Since 2011, regular rail
freight links between China and Europe have been established. Recently,
the 50,000th train made
the journey. While rail carries only a small proportion of the total freight
between Asia and Europe, it has played a vital role during recent transport
disruptions and is growing steadily.
Trains are now being
rerouted away from Ukraine, and rail freight experts are currently optimistic that
disruptions will be kept to a minimum. However, countries like Lithuania are
expecting to see their rail traffic severely
affected by sanctions against Russia.
Even prior to the
invasion, ship owners started to avoid Black Sea shipping
routes, and insurance providers demanded notification of any such voyages.
Although container shipping in
the Black Sea is a relatively niche market on the global scale, one of the
largest container terminals is Odessa. If this is cut
off by Russian forces, the effects on Ukrainian imports and exports could be
considerable, with potentially drastic humanitarian consequences.
Rising oil prices due to
the war are a worry to shipping more
generally. Freight rates are
already extremely high and could rise even further.
There is also a worry
that cyber attacks could target global supply chains.

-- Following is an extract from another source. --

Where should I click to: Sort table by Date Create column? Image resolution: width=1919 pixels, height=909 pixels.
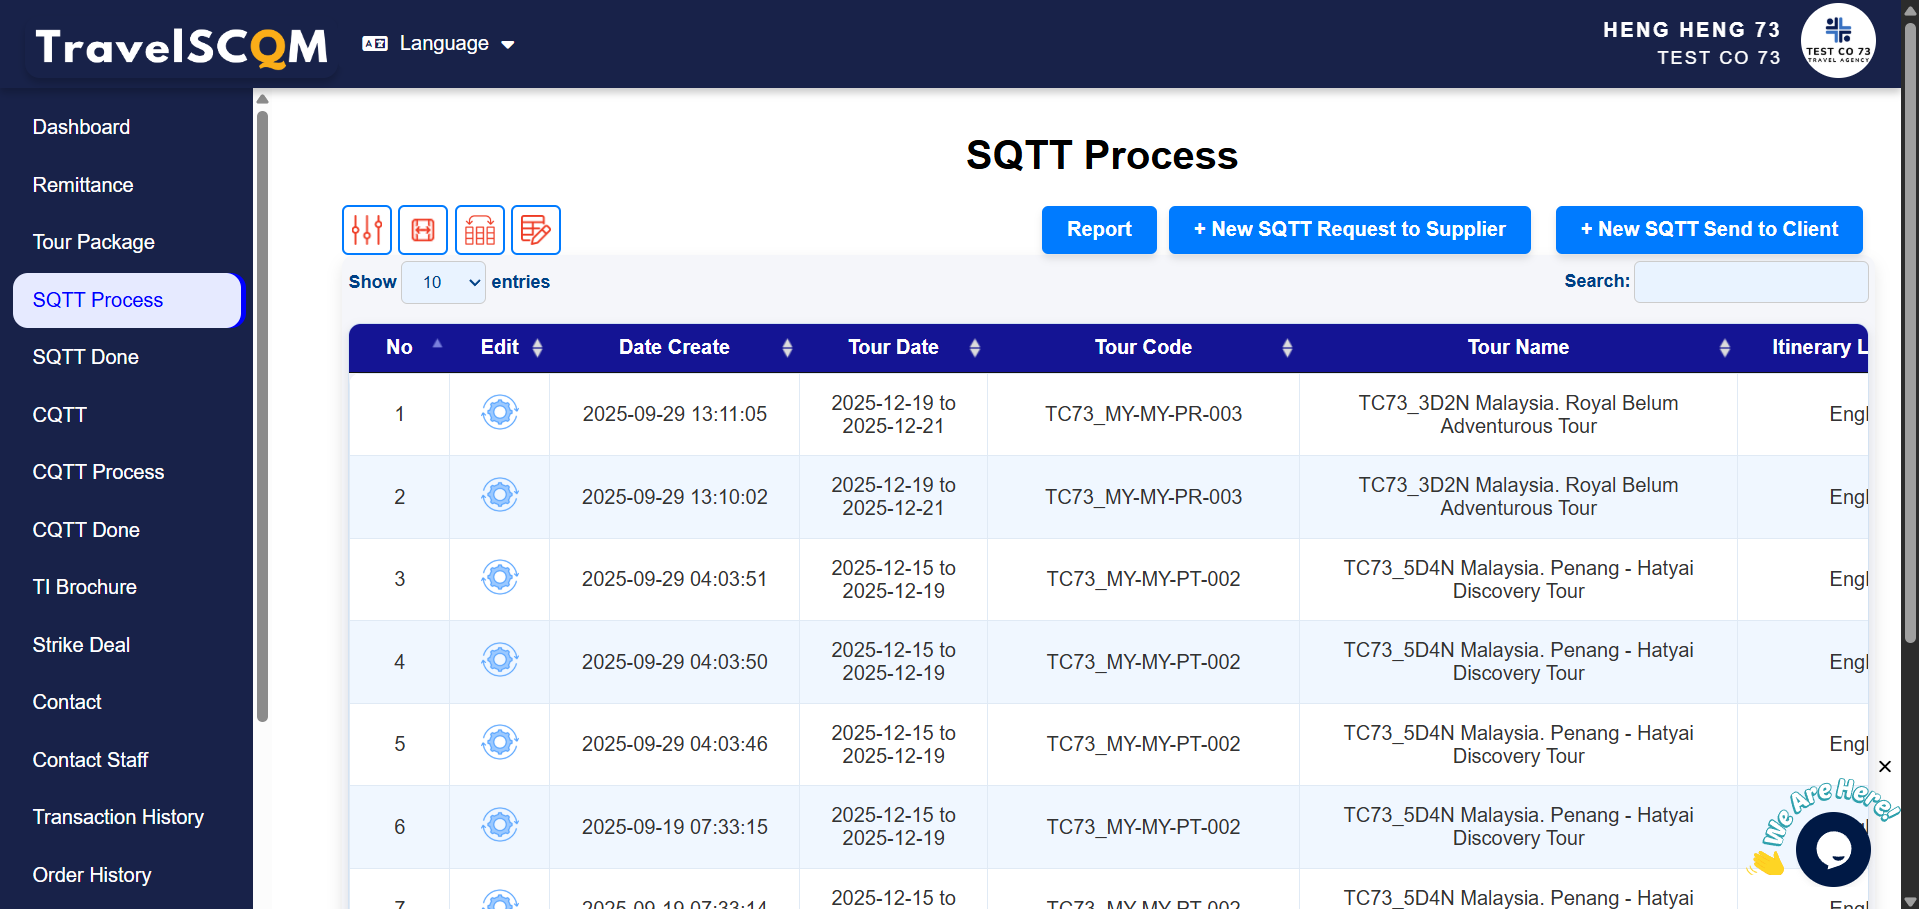point(674,347)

As trade is highly dependent on online information exchange, this could have
far-reaching consequences if key shipping lines or infrastructure are targeted.
The ripple effects from a
supply chain cyber attack can be enormous.
4. Metals
Russia and Ukraine lead the global production of
metals such as nickel, copper and iron. They are also largely involved in the
export and manufacture of other essential raw materials like neon, palladium
and platinum.
Fears of sanctions on
Russia have increased the price of these metals. With palladium, for example,
the current trading price of almost US$2,700 per ounce, up over
80% since mid-December. Palladium is used for everything from automotive
exhaust systems and mobile phones to dental fillings. The prices of nickel and copper, which
are used in manufacturing and building respectively, have also also been
soaring.
The aerospace industries
of the US, Europe and Britain also depend on supplies of titanium from
Russia. Boeing and Airbus have
already approached alternative suppliers. However, the market share and product
base of leading Russian supplier VSMPO-AVISMA make it impossible to fully
diversify away from it, with some of the aerospace manufacturers having signed
long-term supply contracts up to 2028.
For all these materials,
we can expect disruptions and potential shortages, threatening to lead to
increased prices for many products and services.
5. Microchips
Shortages of microchips
were a major problem throughout 2021. Some analysts had been predicting that
this problem would ease in 2022, but
recent developments might dampen such optimism.
As part of the sanctions
towards Russia, the US has been threatening to
cut off Russia’s supply of microchips. But this rings hollow when Russia and
Ukraine are such key exporters of neon,
palladium and platinum, all of which are critical for
microchip production.
About 90% of neon, which is used
for chip lithography, originates from Russia, and 60% of this is purified by
one company in Odessa. Alternative sources will require long term investments prior
to being able to supply the global market.
Chip manufacturers currently
hold an excess of two to four weeks’ additional inventory, but any prolonged
supply disruption caused by military action in Ukraine will severely impact the
production of semiconductors and products dependent on them, including cars.